When I told myself that I would be fine alone, my heart was hard. My flesh spoke louder than anything else, and so my actions reflected that. I indulged in whatever made me feel good and I let that rule my life. It was debauchery. I drank too much alcohol and looked at porn frequently. When I looked at women, it was through the lens of flesh, and my lust drove all interactions. Images of sink holes that are actively swallowing up the surface fill my mind as I try to describe the destructiveness of trying to fulfill those desires.

Let us walk properly, as in the day, not in revelry and drunkenness, not in lewdness and lust, not in strife and envy. But put on the Lord Jesus Christ, and make no provision for the flesh, to fulfill its lusts.

Romans 13:13-14 NKJV

My heart was hard; I hold evidence of that. I can see that as time went on, it has softened. When it was hard, I would watch the news and see the terrible things happening in the world and feel almost nothing. Now, sometimes I struggle to watch a TV show let alone the news. Its introspection will rattle my soul and my heart will respond. I can see bits of myself in all of it.

A Heart of Flesh

Then I will give them one heart, and I will put a new spirit within them, and take the stony heart out of their flesh, and give them a heart of flesh, that they may walk in My statutes and keep My judgments and do them; and they shall be My people, and I will be their God.

Ezekiel 11:19-20 NKJV

Only God can soften a heart. There are passages in the Bible that describe God’s authority over a heart’s hardness. I believe He has and continues to soften mine. As I have returned to Him, He has poured out His Spirit on me and given me a “heart of flesh” like it says in Ezekiel 11:19. The Bible often talks about the flesh and its sinful nature, such that Ezekiel passage can come off strange. Why would we want a heart of flesh? My flesh desired and lusted for things that weren’t Godly. My flesh put me into the position of being my own god, allowing me to provision for it and fulfill its desires.

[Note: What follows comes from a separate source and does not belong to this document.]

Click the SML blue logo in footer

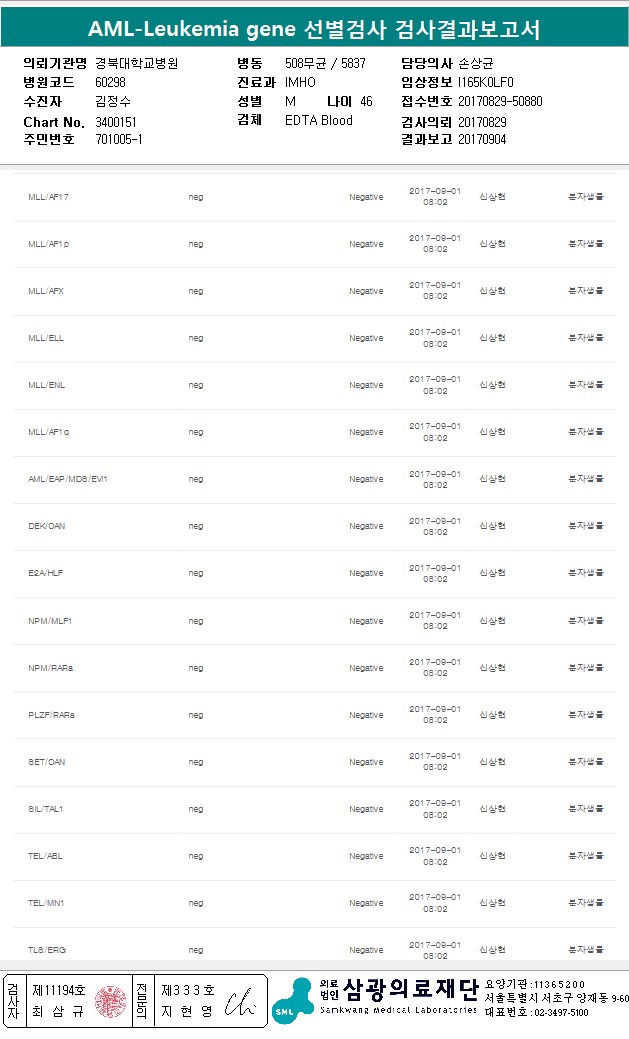(294, 1001)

So I say, walk by the Spirit, and you will not gratify the desires of the flesh. For the flesh desires what is contrary to the Spirit, and the Spirit what is contrary to the flesh. They are in conflict with each other, so that you are not to do whatever you want.

Galations 5:16-17 NIV

Instead, I believe that Ezekiel passage is talking about a desiring heart. A heart that, like the flesh, wants and desires. While giving us new hearts God also poured out His Spirit, and that Spirit speaks to us new wants and desires that are contrary to our sinful nature. When we allow Jesus into our hearts and let Him be God over those things, we’re letting go and trusting that He will provision those things according to His plan for our lives.

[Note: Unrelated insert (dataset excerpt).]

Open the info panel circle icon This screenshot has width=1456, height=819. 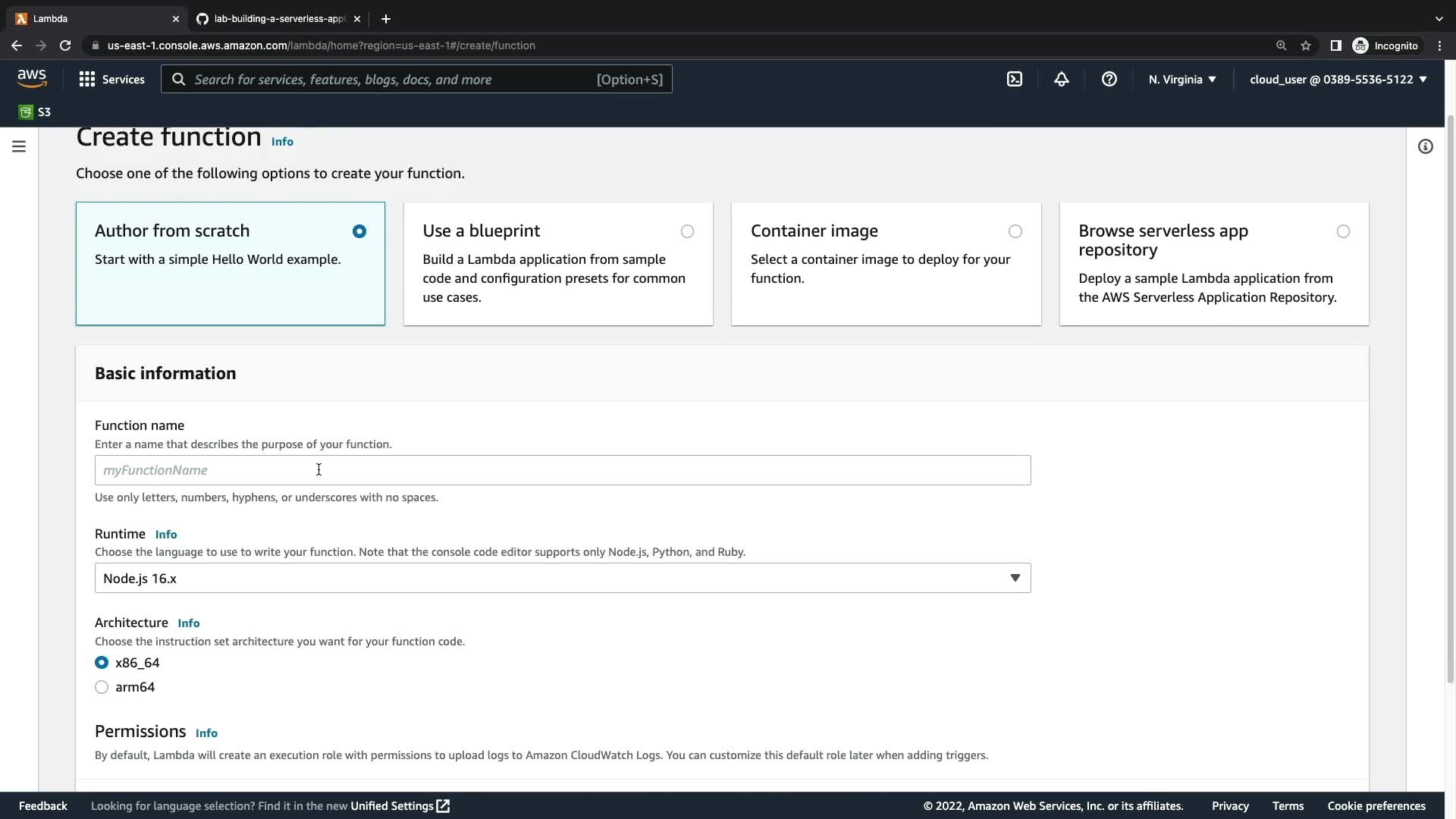click(x=1425, y=146)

But the fruit of the Spirit is love, joy, peace, forbearance, kindness, goodness, faithfulness, gentleness and self-control. Against such things there is no law.

Galations 5:22-23 NIV

When we let God manage our heart, listening to the Spirit, we’ll see genuine proof of that through its fruit. Does this mean we’ll receive everything our heart desires? No. God has made promises to you, but He doesn’t owe you. Those promises declare His love for us, but they don’t give us assurance of them. He has already given the greatest gift of all: salvation from death. With that gift, we will be reconciled to Him.

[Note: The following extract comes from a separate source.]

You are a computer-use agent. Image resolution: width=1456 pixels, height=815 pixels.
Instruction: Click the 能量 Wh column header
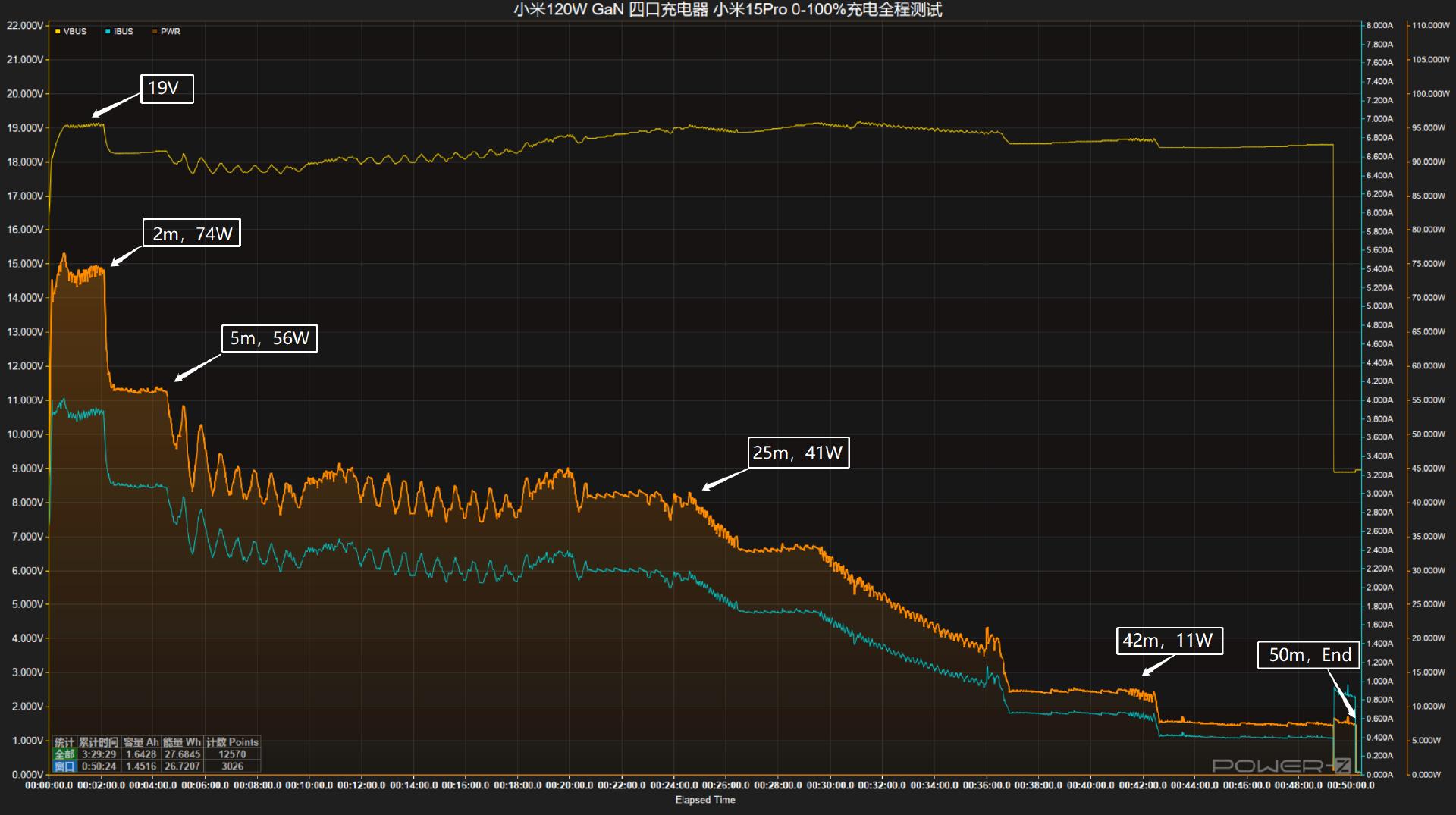coord(182,742)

If Jesus is our example, we shouldn’t forget His declaration of “Thy will be done.” Jesus surely desired that He should be relinquished from the duty to endure death upon the cross. Instead, He endured physical pain, torture, and death for God’s desire to provision life for us. So first and foremost, God’s wants and desires should be our priority. I believe when we’re walking with Him, He will speak those things into our hearts. Scripture, specifically much of the New Testament, is an important tool to validate those things. When our wants and desires are from God, we can trust that He will provision them for us.

Receipt

All of this I know, but does this mean I live by the Spirit only? No, I still struggle with the lusts of my flesh. I’m not perfect, and while I could never fulfill my new heart’s desires on my own, it doesn’t stop me from trying. I need to take a step back and act with the love that God has given me, and perhaps when I do that, I will be surprised by the result.